DreamAI2(data, k = 10, maxiter_MF = 10, ntree = 100,
maxnodes = NULL, maxiter_ADMIN = 30, tol = 10^(-2),
gamma_ADMIN = NA, gamma = 50, CV = FALSE,
fillmethod = "row_mean", maxiter_RegImpute = 10,
conv_nrmse = 1e-06, iter_SpectroFM = 40,
m_mice = 1, method_mice = 'pmm', maxit_mice = 20,
method = c("KNN", "MissForest", "ADMIN", "Birnn", "SpectroFM", "RegImpute", "MICE"),
out = c("Ensemble.Fast"))
| Parameter | Default | Description |
|---|---|---|
| data | dataset in the form of a matrix or dataframe with missing values or NA's. The function throws an error message and stops if any row or column in the dataset is missing all values | |
| k | 10 | number of neighbors to be used in the imputation by KNN and ADMIN |
| maxiter_MF | 10 | maximum number of iteration to be performed in the imputation by "MissForest" if the stopping criteria is not met beforehand |
| ntree | 100 | number of trees to grow in each forest in "MissForest" |
| maxnodes | NULL | maximum number of terminal nodes for trees in the forest in "MissForest", has to equal at least the number of columns in the given data |
| maxiter_ADMIN | 30 | maximum number of iteration to be performed in the imputation by "ADMIN" if the stopping criteria is not met beforehand |
| tol | 10^(-2) | convergence threshold for "ADMIN" |
| gamma_ADMIN | NA | parameter for ADMIN to control abundance dependent missing. Set gamma_ADMIN=0 for log ratio intensity data. For abundance data put gamma_ADMIN=NA, and it will be estimated accordingly |
| gamma | 50 | parameter of the supergradients of popular nonconvex surrogate functions, e.g. SCAD and MCP of L0-norm for Birnn |
| CV | FALSE | a logical value indicating whether to fit the best gamma with cross validation for "Birnn". If CV=FALSE, default gamma=50 is used, while if CV=TRUE gamma is calculated using cross-validation. |
| fillmethod | "row_mean" | a string identifying the method to be used to initially filling the missing values using simple imputation for "RegImpute". That could be "row_mean" or "zeros", with "row_mean" being the default. It throws an warning if "row_median" is used. |
| maxiter_RegImpute | 10 | maximum number of iterations to reach convergence in the imputation by "RegImpute" |
| conv_nrmse | 1e-06 | convergence threshold for "RegImpute" |
| iter_SpectroFM | 40 | number of iterations for "SpectroFM" |
| m_mice | 1 | Number of multiple imputations in "MICE" |
| method_mice | "pmm" | imputation method to be used for each column in "MICE" |
| maxit_mice | 20 | A scalar giving the number of iterations in "MICE" |
| method | c("KNN","MissForest", "ADMIN", "Birnn", "SpectroFM", "RegImpute", "MICE") | a vector of imputation methods selected from "KNN", "MissForest", "ADMIN", "Birnn", "SpectroFM, "RegImpute" and "MICE". |
| out | c("Ensemble.Fast") | a vector of imputation methods for which the function will output the imputed matrices. Default is "Ensemble.Fast" |
a list of imputed datasets by different methods as specified by the user.
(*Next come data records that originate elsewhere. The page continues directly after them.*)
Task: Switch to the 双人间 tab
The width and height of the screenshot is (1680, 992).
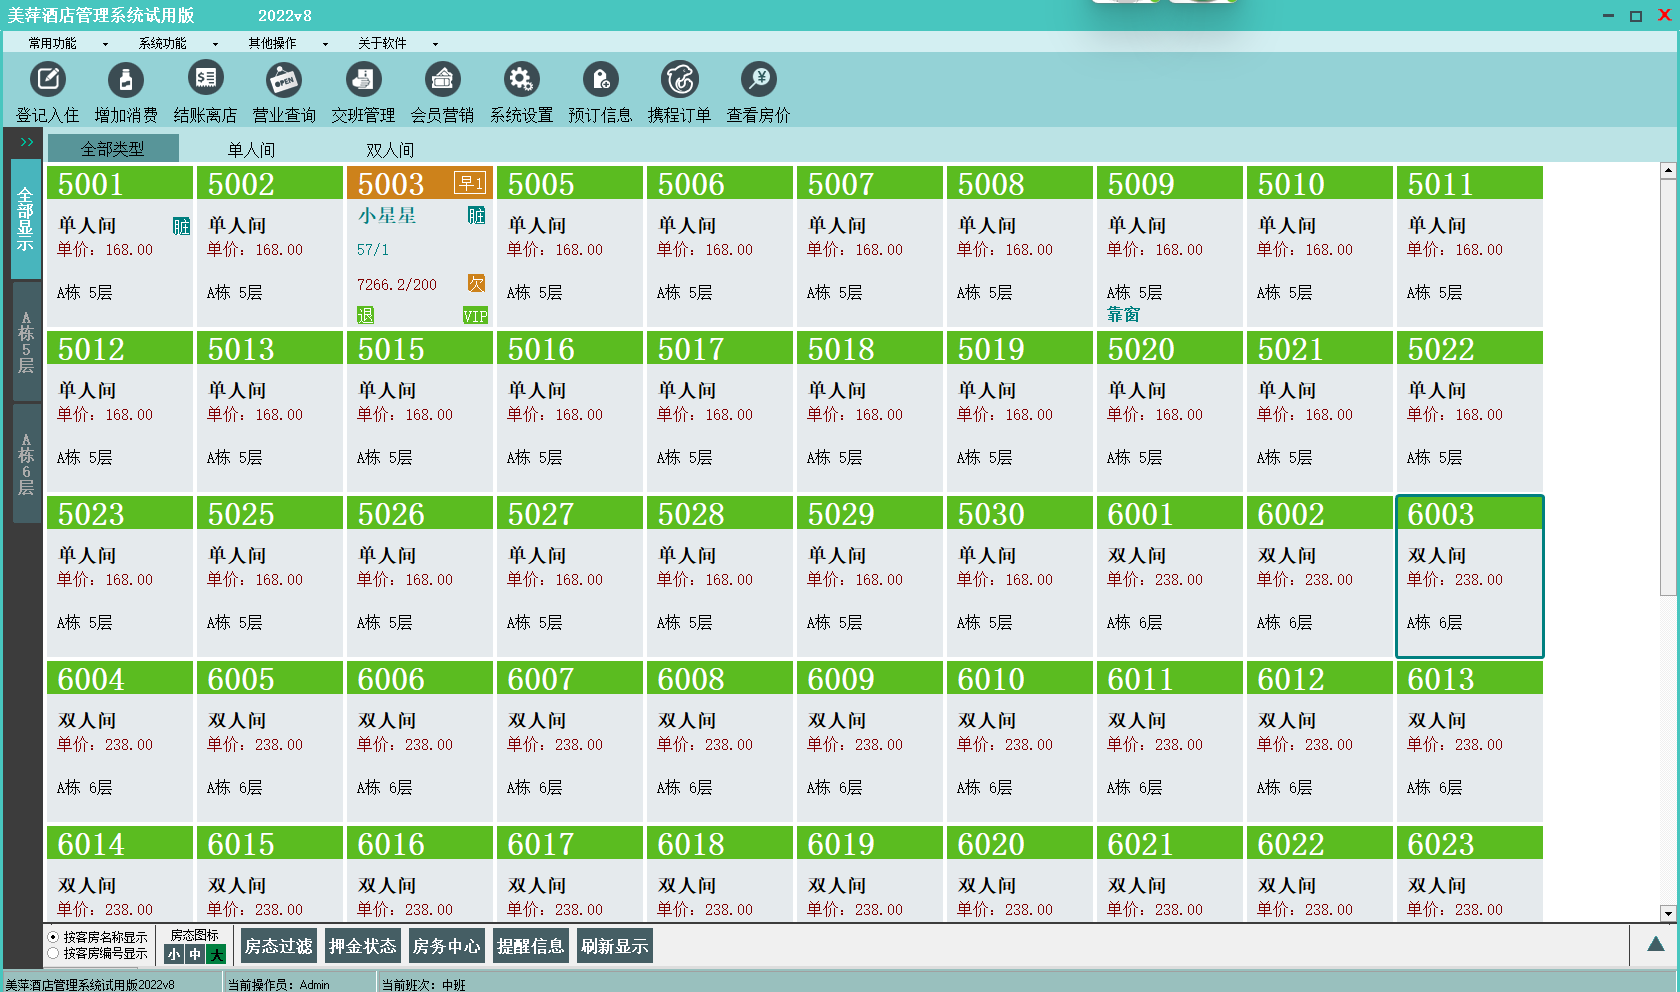Action: point(390,150)
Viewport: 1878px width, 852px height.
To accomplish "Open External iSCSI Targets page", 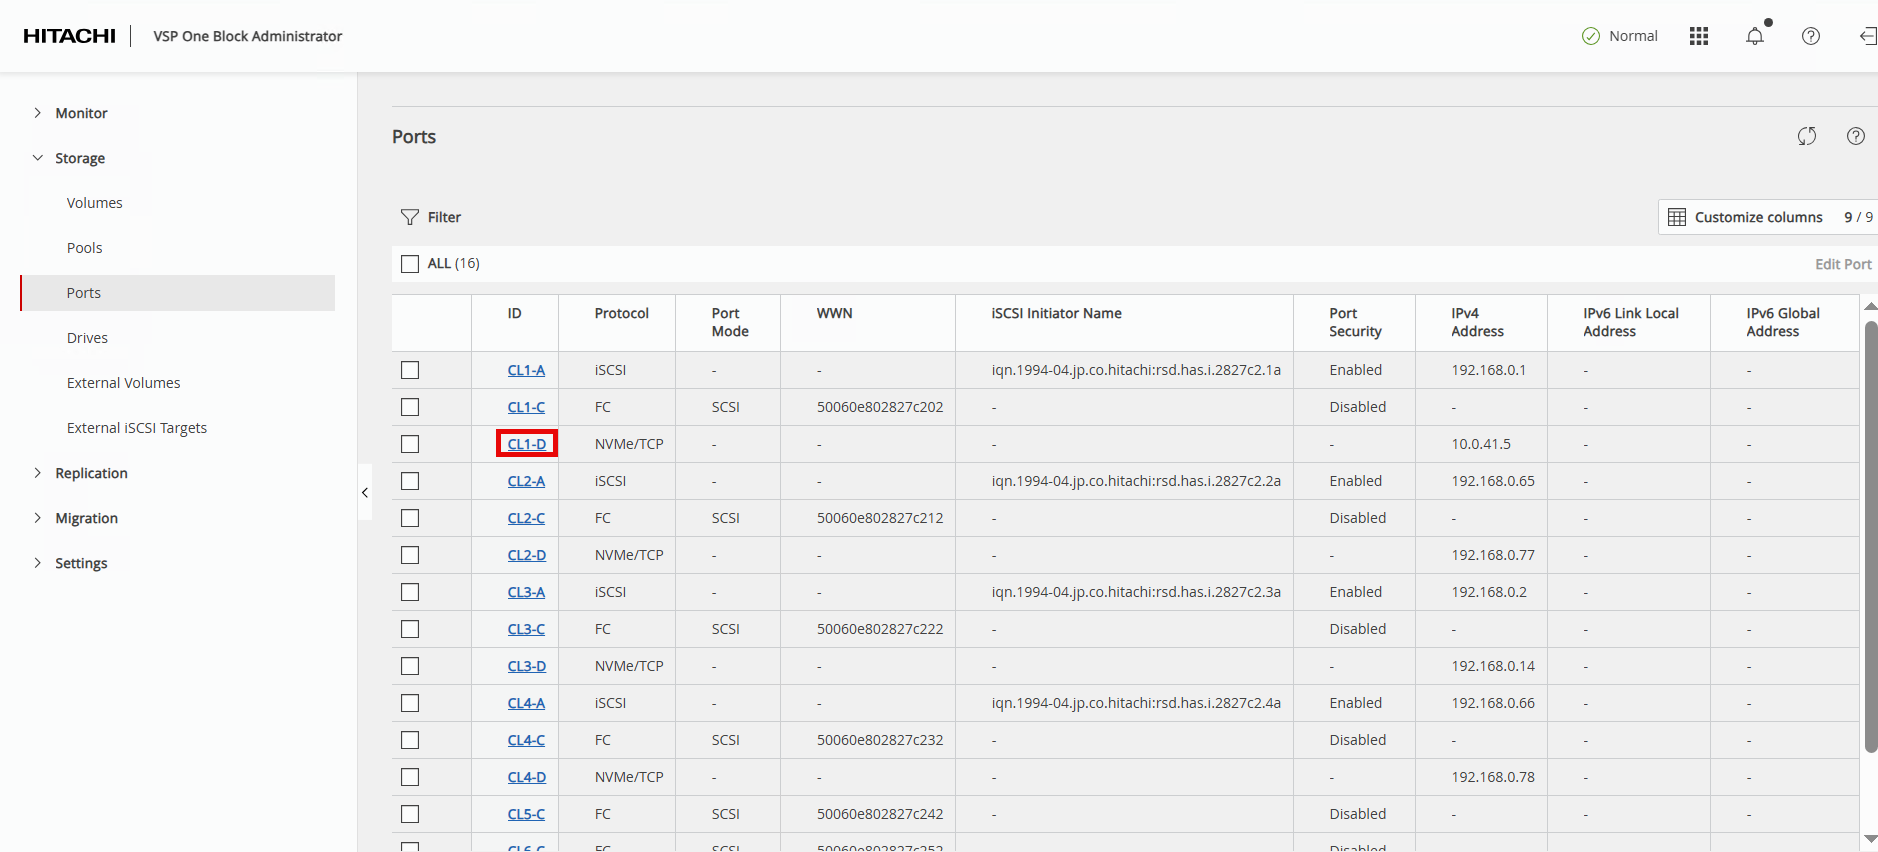I will click(x=137, y=428).
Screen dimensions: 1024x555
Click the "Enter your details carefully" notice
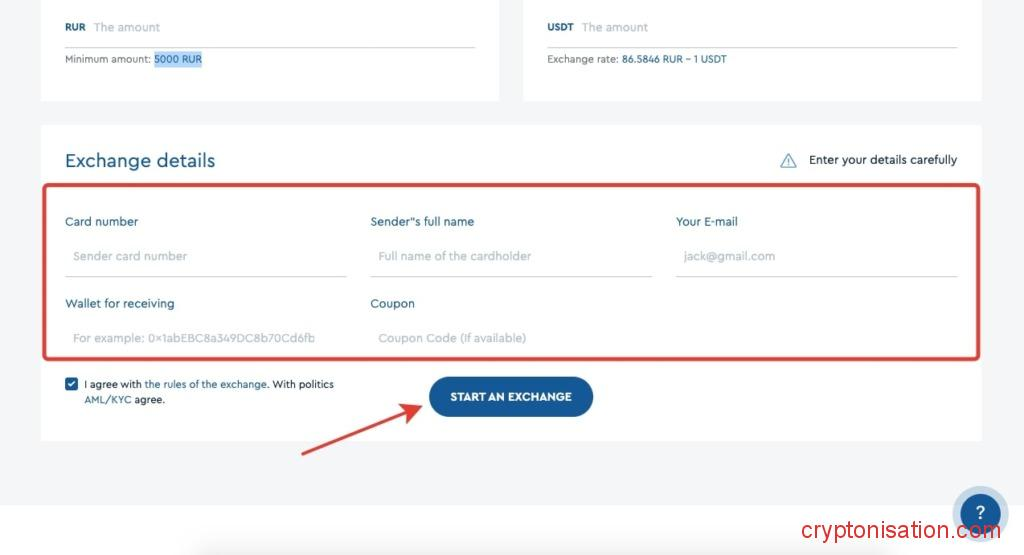click(x=882, y=160)
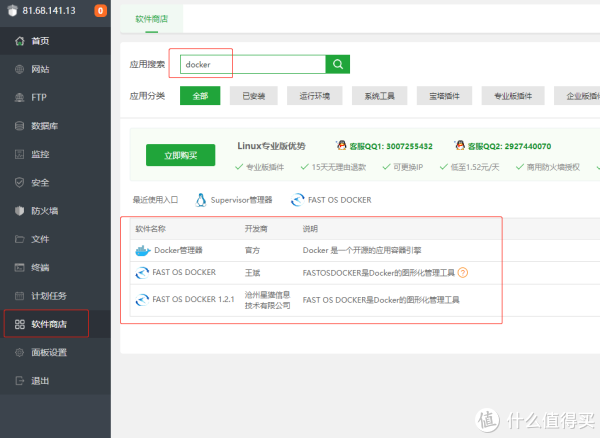This screenshot has width=600, height=438.
Task: Click the green search magnifier button
Action: click(339, 64)
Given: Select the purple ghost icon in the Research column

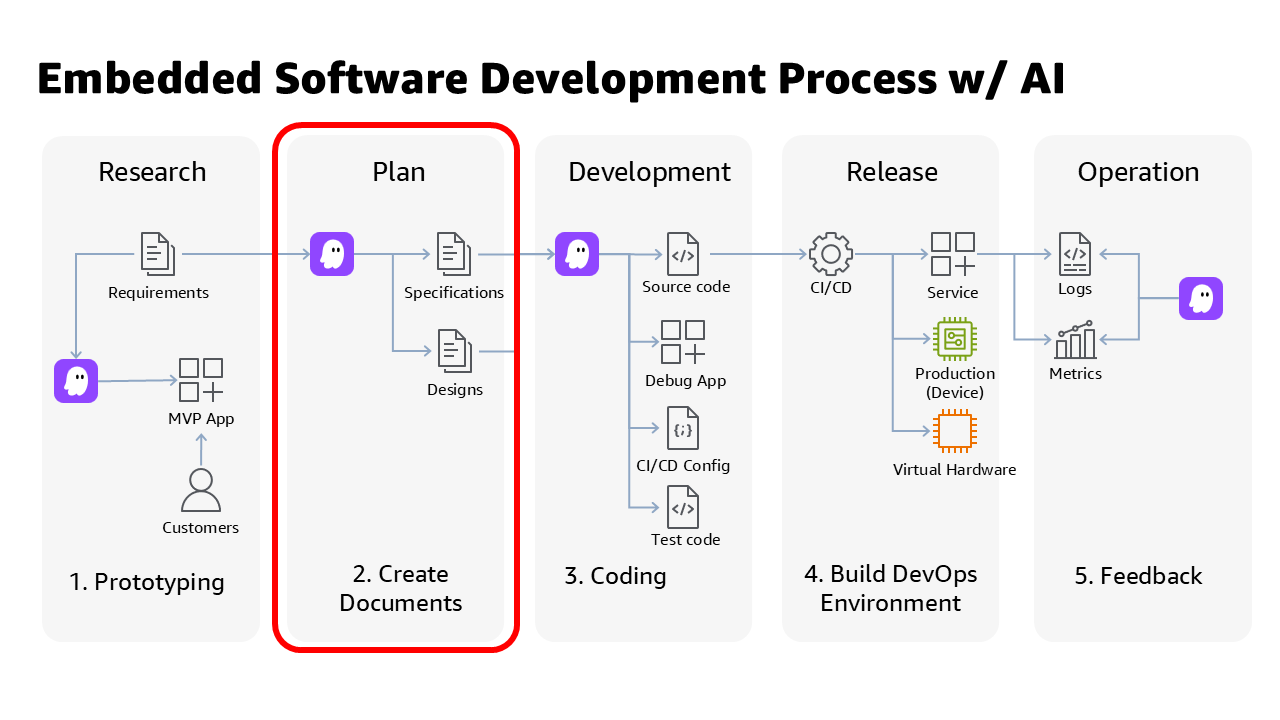Looking at the screenshot, I should (x=76, y=381).
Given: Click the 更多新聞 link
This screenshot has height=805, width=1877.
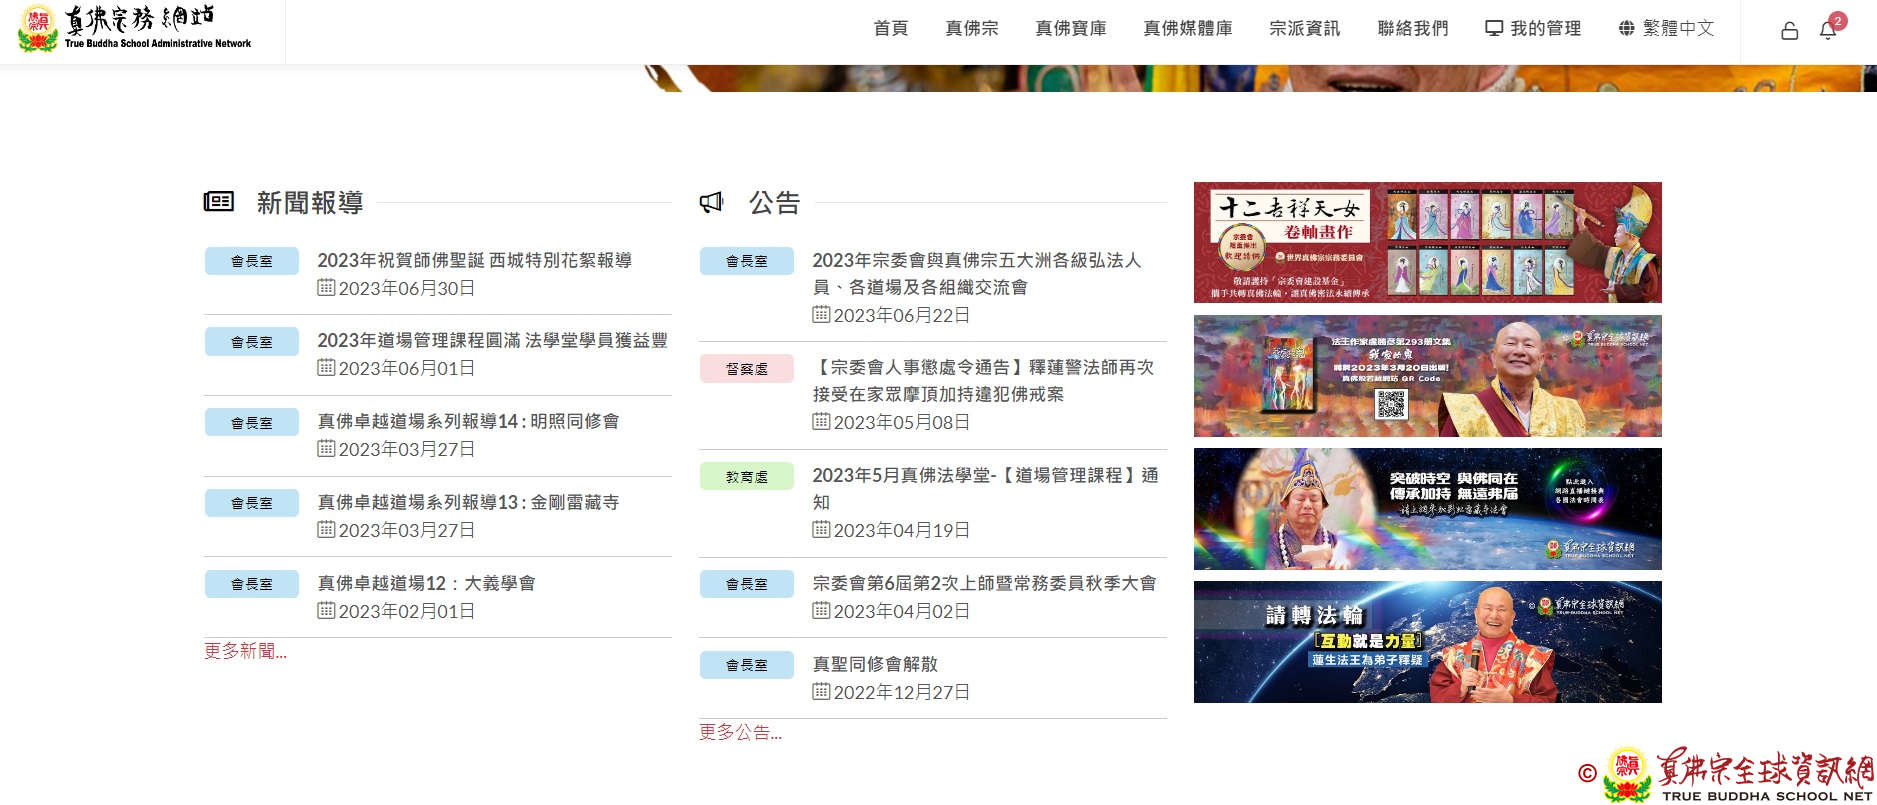Looking at the screenshot, I should [x=245, y=651].
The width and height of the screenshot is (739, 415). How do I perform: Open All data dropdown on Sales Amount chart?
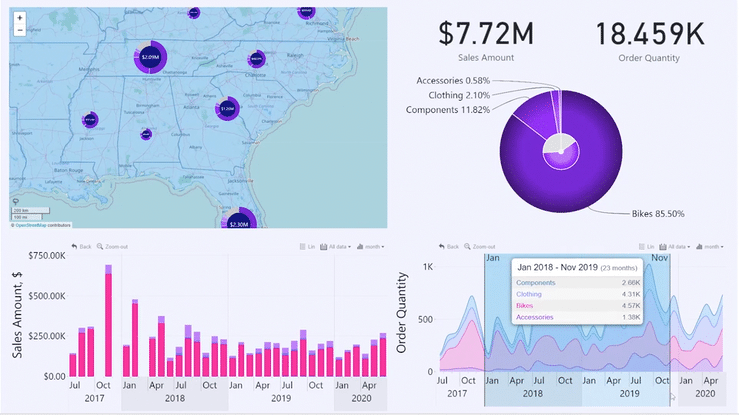336,246
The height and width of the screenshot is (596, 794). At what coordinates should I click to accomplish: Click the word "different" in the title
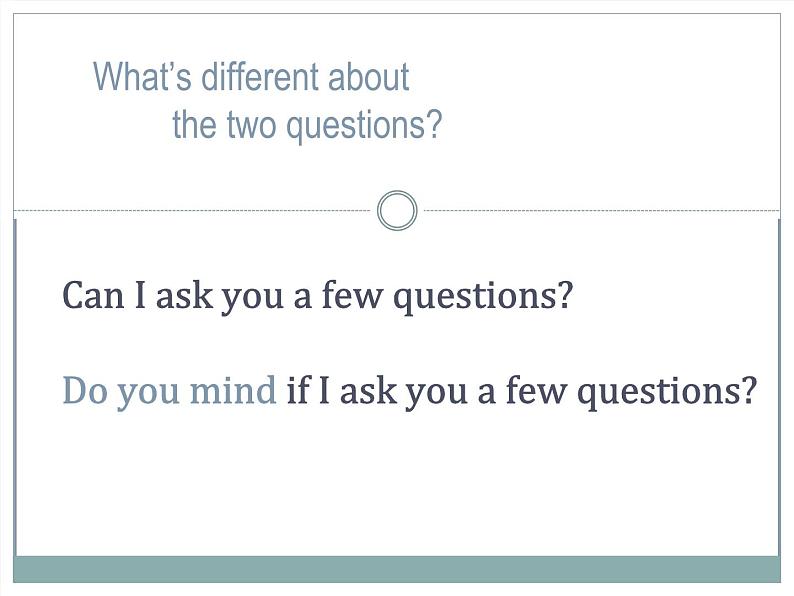point(260,77)

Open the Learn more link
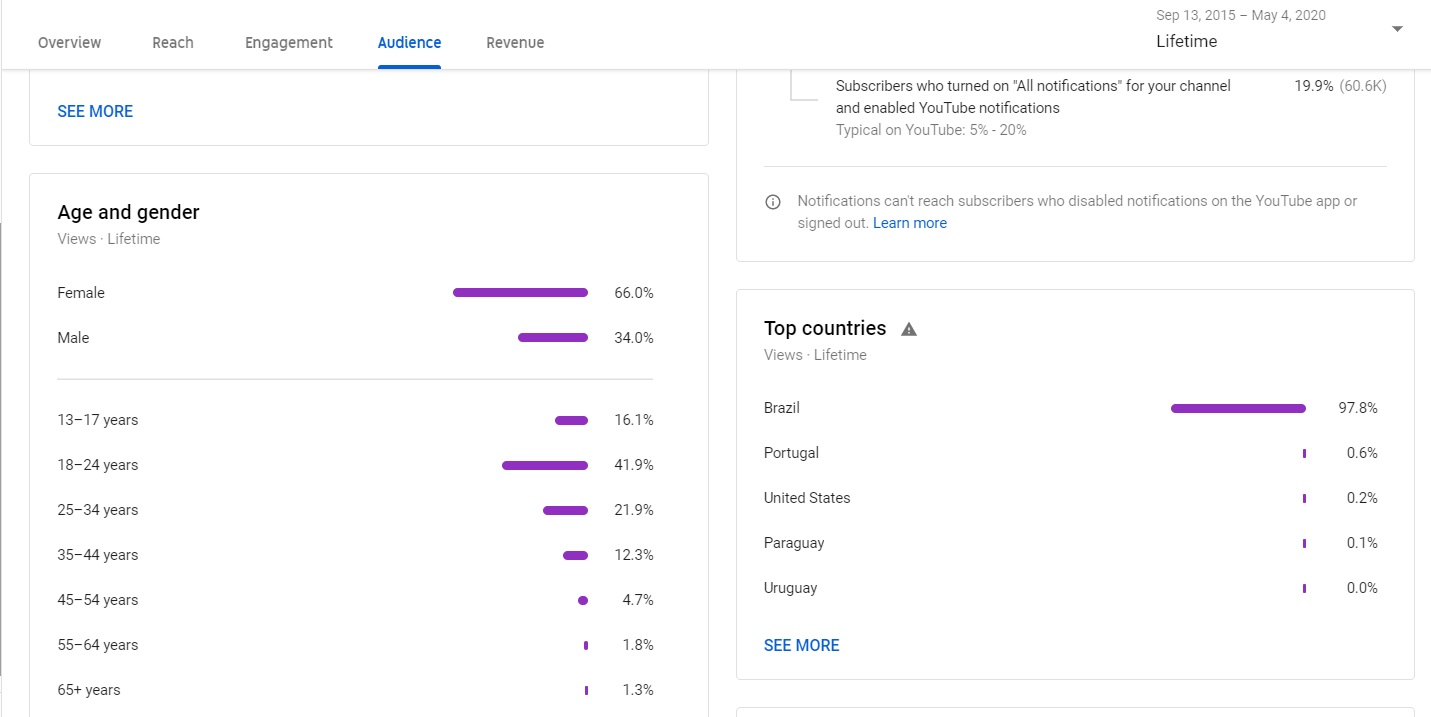pyautogui.click(x=910, y=223)
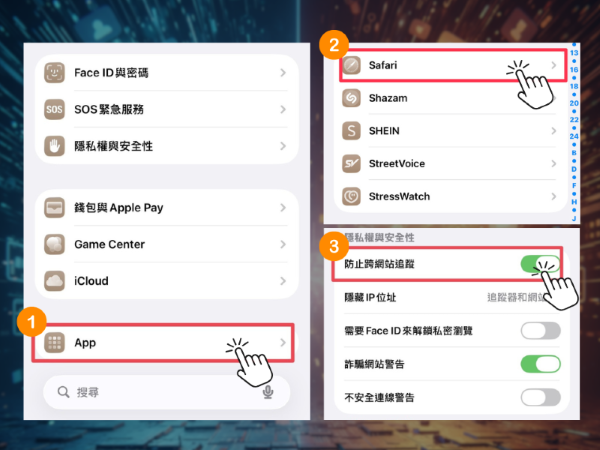This screenshot has width=600, height=450.
Task: Click the chevron on SHEIN row
Action: [554, 131]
If all methods are specified for obtaining "Ensemble" imputed matrix, the approximate time required to output the imputed matrix for a dataset of dimension 26000 x 200 is ~50 hours.
data(datapnnl)
data<-datapnnl.rm.ref[1:100,1:21]
impute<- DreamAI2(data,k=10,maxiter_MF = 10, ntree = 100,maxnodes = NULL,maxiter_ADMIN=30,tol=10^(-2),gamma_ADMIN=NA,gamma=50,CV=FALSE,fillmethod="row_mean",maxiter_RegImpute=10,conv_nrmse = 1e-6,iter_SpectroFM=40, m_mice = 1, method_mice = 'pmm', maxit_mice = 20,
method = c("KNN", "MissForest", "ADMIN", "Birnn", "SpectroFM", "RegImpute","MICE"),out="Ensemble.Fast")
impute$Ensemble
The function DreamAI2_bagging imputes a dataset with missing values or NA's by bag imputaion with help of parallel processing. Pseudo datasets are generated having true missing (as in the original dataset) and pseudo missing and every such pseudo dataset is imputed by individual or ensemble output of the 7 different methods: KNN, MissForest, ADMIN, Birnn, SpectroFM, RegImpute and MICE (descriptions are included in the documentation of the function DreamAI2).
DreamAI2_Bagging(data, k = 10, maxiter_MF = 10, ntree = 100,
maxnodes = NULL, maxiter_ADMIN = 30, tol = 10^(-2),
gamma_ADMIN = NA, gamma = 50, CV = FALSE,
fillmethod = "row_mean", maxiter_RegImpute = 10,
conv_nrmse = 1e-06, iter_SpectroFM = 40,
m_mice = 1, method_mice = 'pmm', maxit_mice = 20,
method = c("KNN", "MissForest", "ADMIN", "Birnn", "SpectroFM", "RegImpute", "MICE"),out=c("Enemble.Fast"),
SamplesPerBatch, n.bag, save.out = TRUE, path = NULL, ProcessNum)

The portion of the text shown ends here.